Data changes since the last release:
Drug mechanism of action
For all FDA-approved drugs, information regarding the mechanism of action and associated efficacy targets has been curated from primary sources, such as literature and drug prescribing information. Targets have only been included for a drug if a) the drug is believed to interact directly with the target and b) there is evidence that this interaction contributes towards the efficacy of that drug in the indication(s) for which it is approved.
Structures for around 3200 metal-containing compounds have been removed from the database (though the bioactivity and other information for these compounds is retained).
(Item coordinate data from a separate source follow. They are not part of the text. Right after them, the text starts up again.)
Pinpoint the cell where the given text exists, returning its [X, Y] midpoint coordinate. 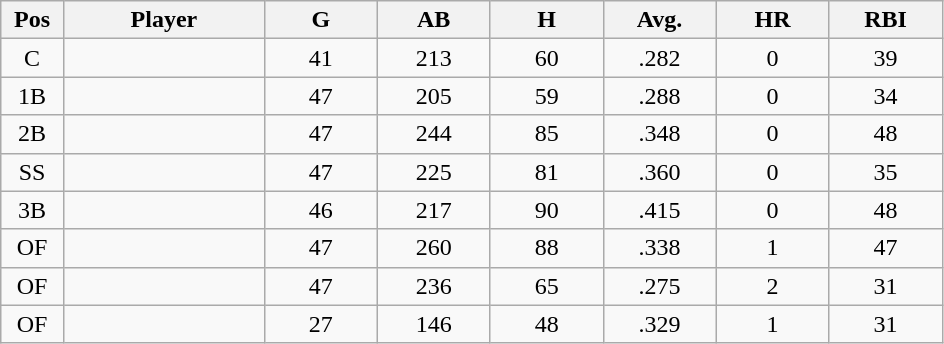
46 [320, 210]
.338 [660, 248]
1B [32, 96]
217 [434, 210]
59 [546, 96]
65 [546, 286]
225 [434, 172]
.360 [660, 172]
88 [546, 248]
205 [434, 96]
H [546, 20]
.415 [660, 210]
35 [886, 172]
C [32, 58]
SS [32, 172]
260 [434, 248]
.288 [660, 96]
90 [546, 210]
81 [546, 172]
HR [772, 20]
Player [164, 20]
G [320, 20]
.275 [660, 286]
41 [320, 58]
34 [886, 96]
RBI [886, 20]
236 [434, 286]
.329 [660, 324]
3B [32, 210]
Avg. [660, 20]
27 [320, 324]
2B [32, 134]
244 [434, 134]
39 [886, 58]
85 [546, 134]
.282 [660, 58]
60 [546, 58]
2 [772, 286]
213 [434, 58]
.348 [660, 134]
AB [434, 20]
146 [434, 324]
Pos [32, 20]
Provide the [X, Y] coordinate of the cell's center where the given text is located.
For more information, please see the previous blog posts: http://chembl.blogspot.co.uk/2013/08/removal-of-metal-containing-compounds.html
New data sets
Several new deposited/extracted data sets have also been included in the latest release: two deposited data sets from GlaxoSmithKine for Ghrelin receptor agonists and Motilin receptor agonists, a data set of the results of screening the MMV Malaria Box compound collection for activity against Schistosoma mansoni, two data sets screening the GSK PKIS compound collection for inhibition of luciferase activity, and finally pathology data from the Open TG-GATES project.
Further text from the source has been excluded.